Swap "Task" for "Goal" in the material from the line containing "Screen dimensions: 913x556" through the end of the material, and write out only those lines with everything else unchanged. Leave the pictures out of your answer.

* STORED ROWS:
==*==

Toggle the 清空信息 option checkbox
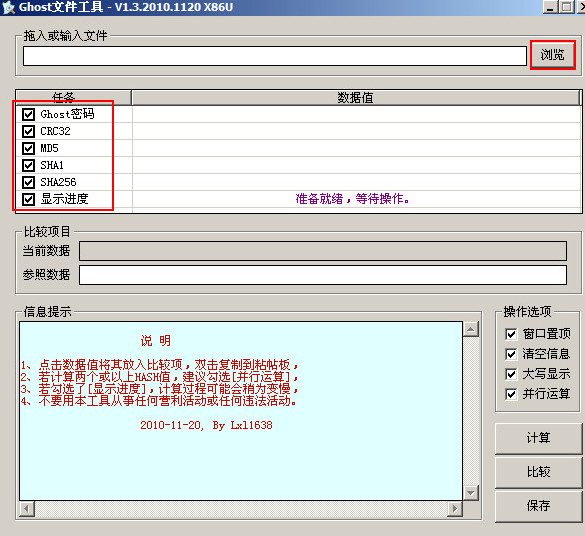Image resolution: width=585 pixels, height=536 pixels. tap(511, 354)
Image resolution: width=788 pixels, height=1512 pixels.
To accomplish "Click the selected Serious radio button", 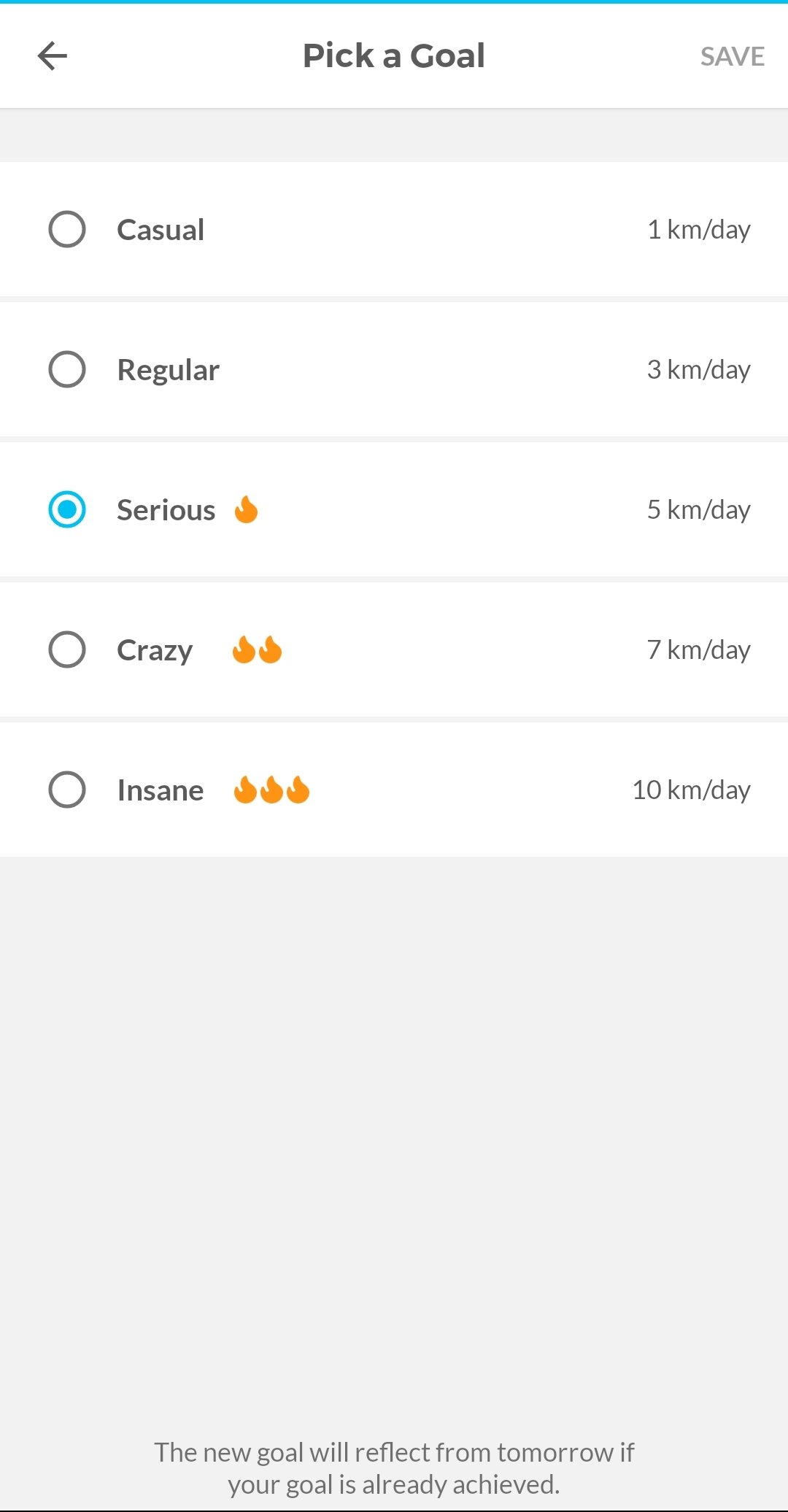I will (x=67, y=509).
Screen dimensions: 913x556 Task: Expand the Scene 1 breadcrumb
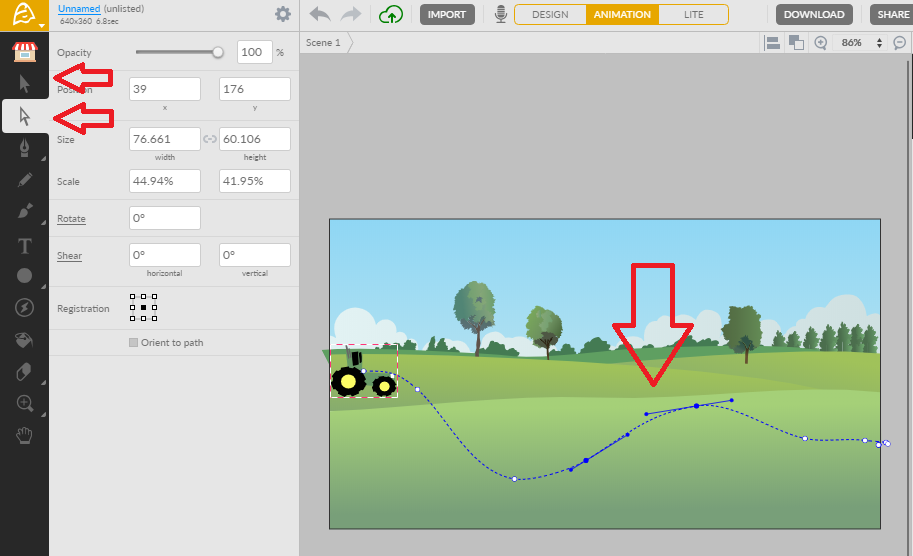click(323, 43)
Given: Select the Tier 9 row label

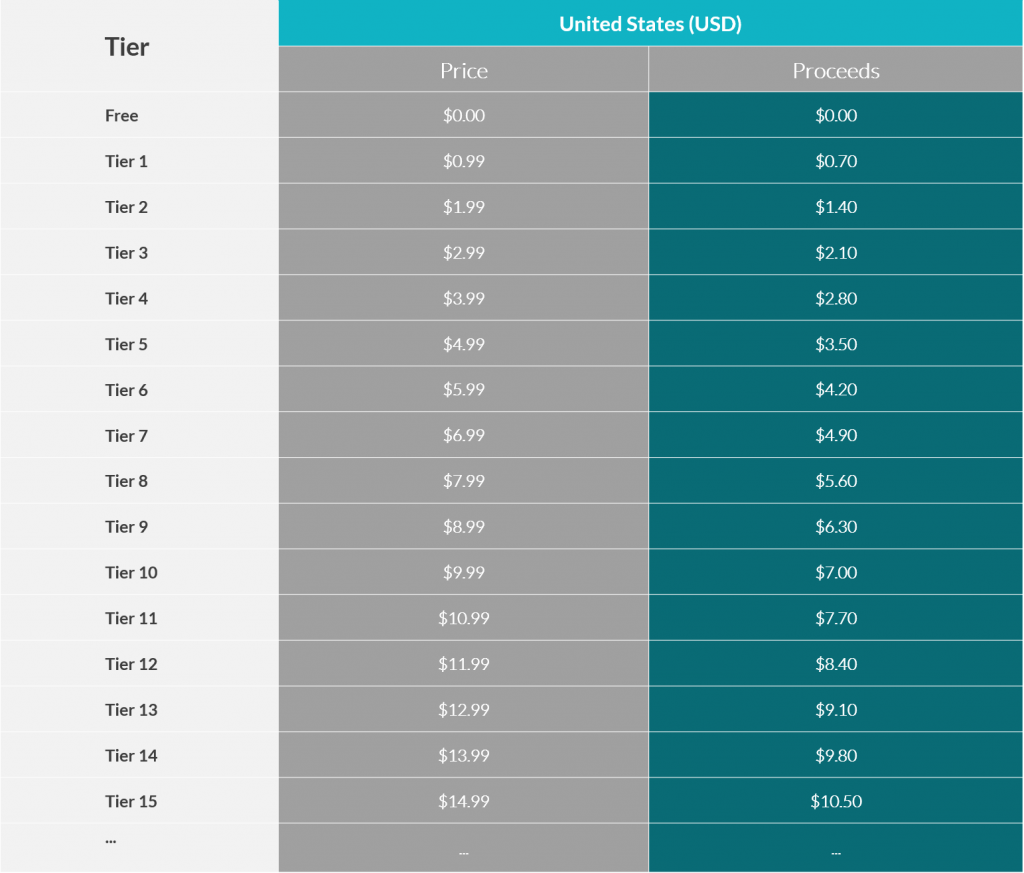Looking at the screenshot, I should tap(127, 527).
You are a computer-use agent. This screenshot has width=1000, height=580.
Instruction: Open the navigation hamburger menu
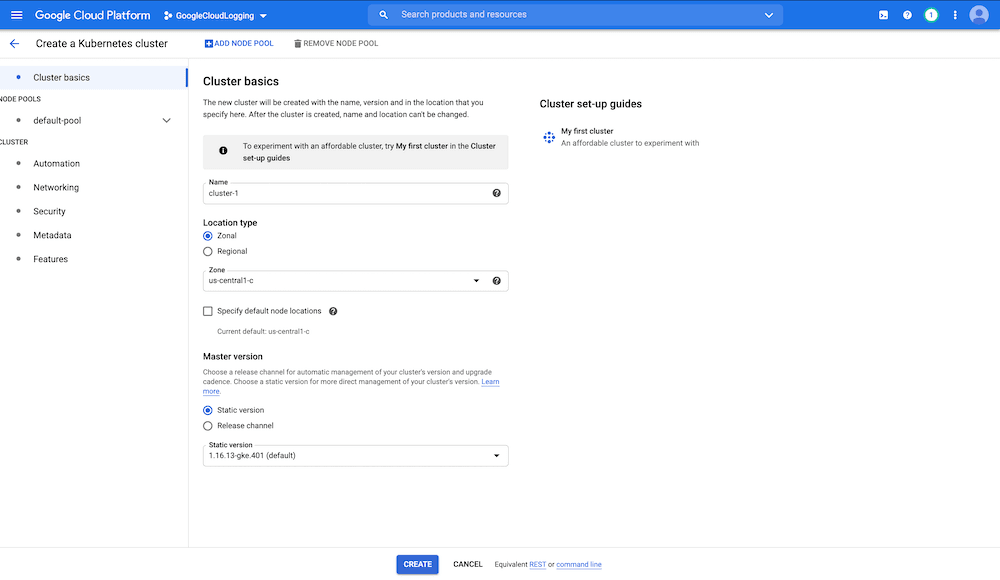16,14
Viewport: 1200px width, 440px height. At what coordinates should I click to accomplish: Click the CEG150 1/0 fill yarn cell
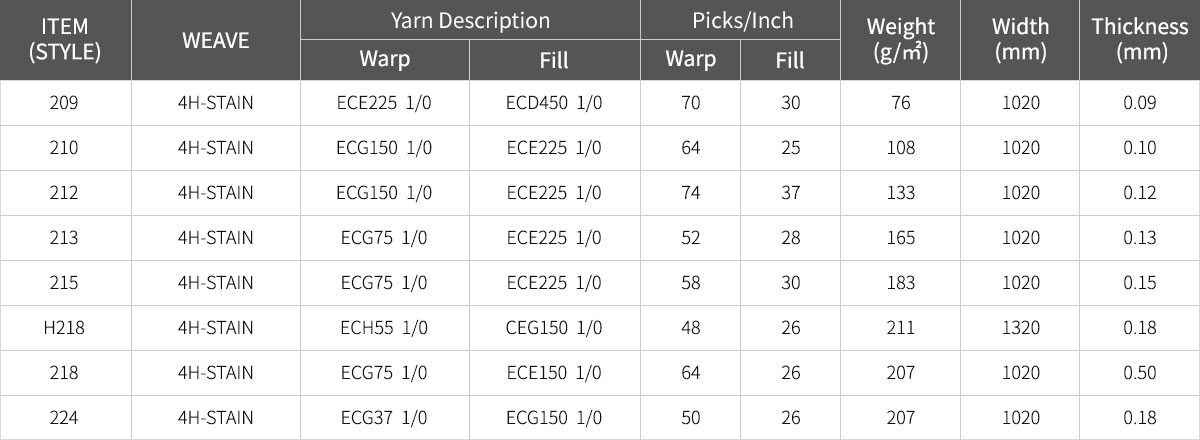554,328
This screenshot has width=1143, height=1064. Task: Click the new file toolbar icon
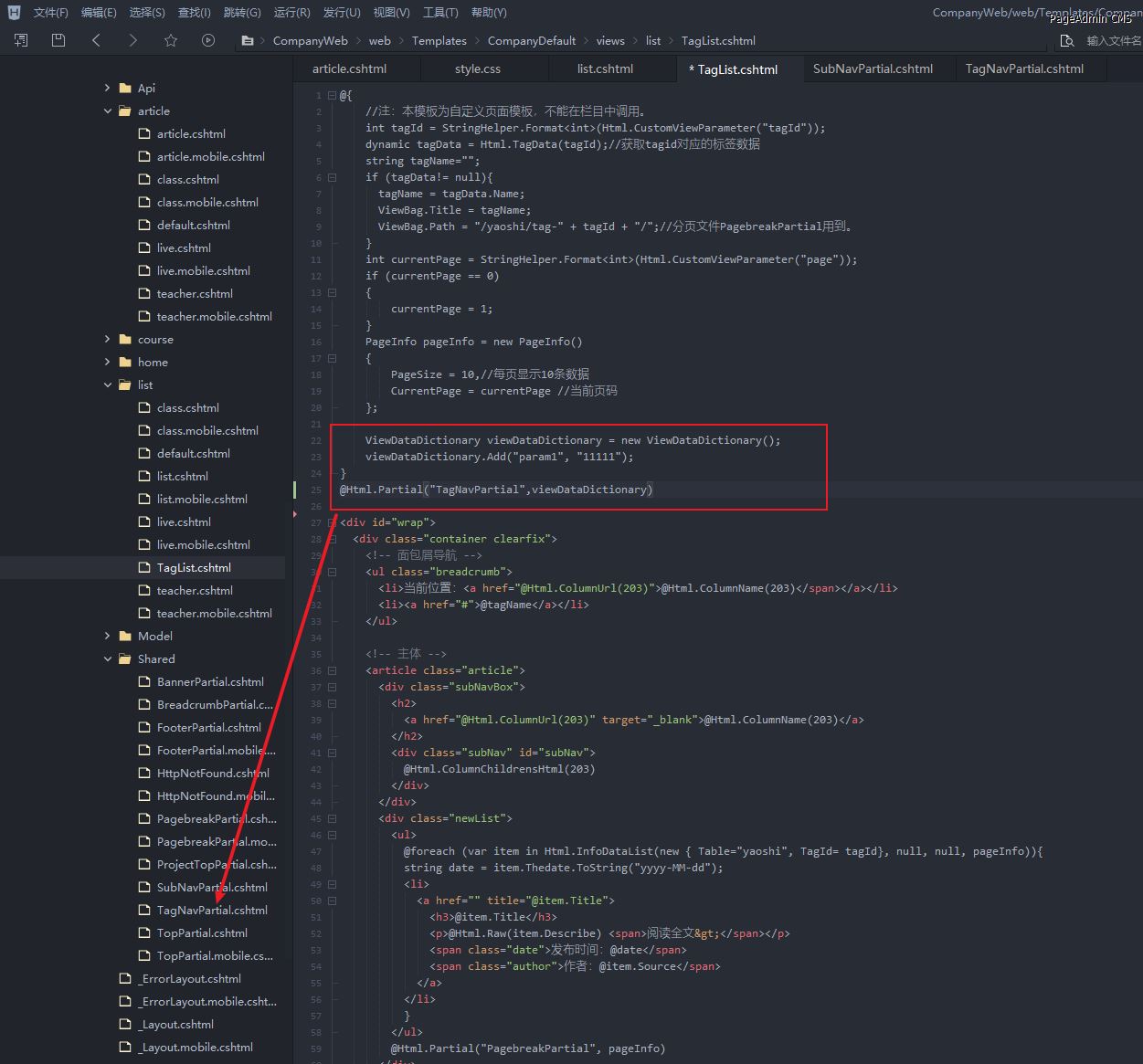(21, 40)
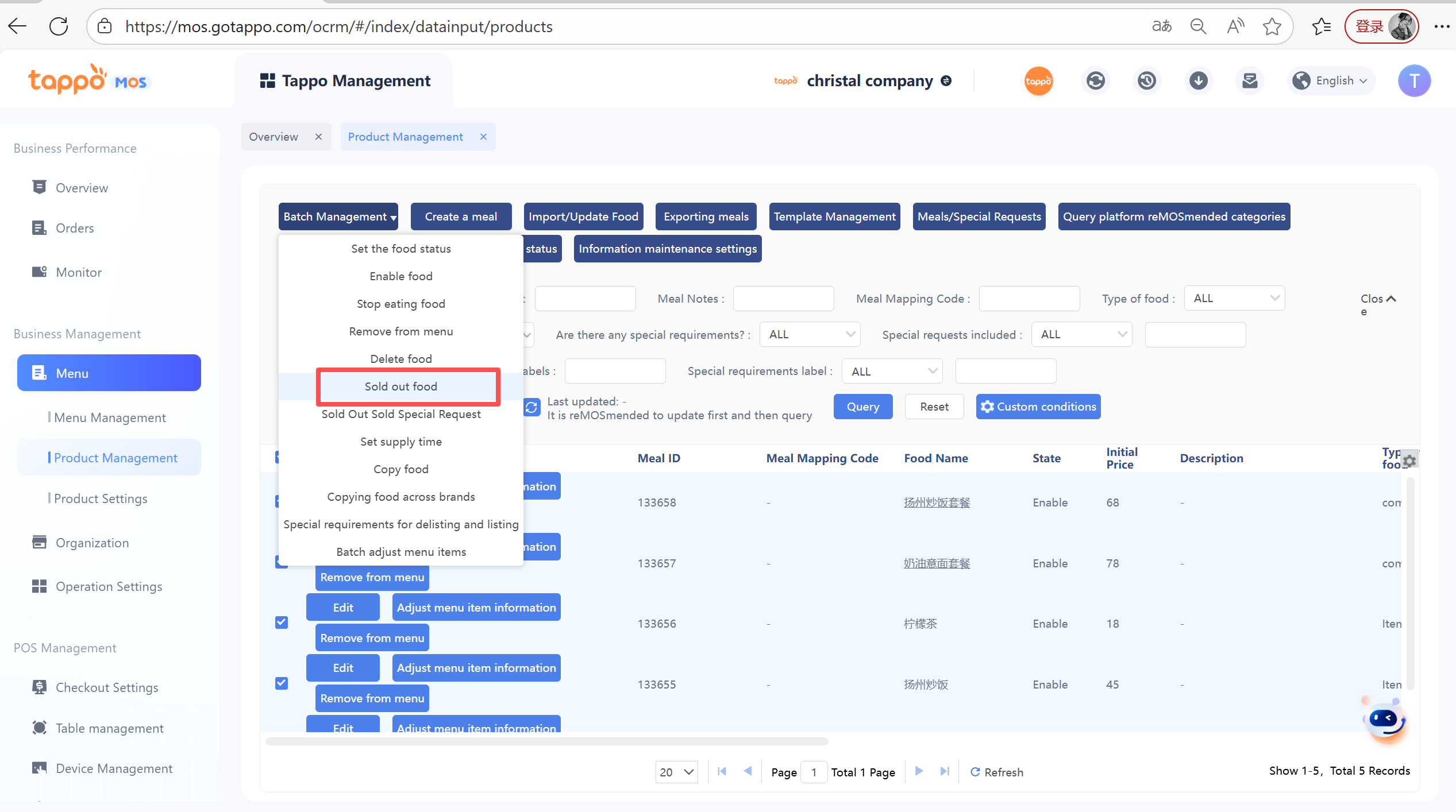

==*==

* RESULT:
Screen dimensions: 913x556 Goal: Expand the Scene 1 breadcrumb
click(323, 43)
Given: Select the Tier 9 row label

Looking at the screenshot, I should tap(127, 527).
You are a computer-use agent. This screenshot has width=1000, height=580.
Instruction: Open the navigation hamburger menu
16,14
Viewport: 1200px width, 440px height. At what coordinates should I click to accomplish: Click the CEG150 1/0 fill yarn cell
554,328
This screenshot has width=1143, height=1064. Goal: Click the new file toolbar icon
(21, 40)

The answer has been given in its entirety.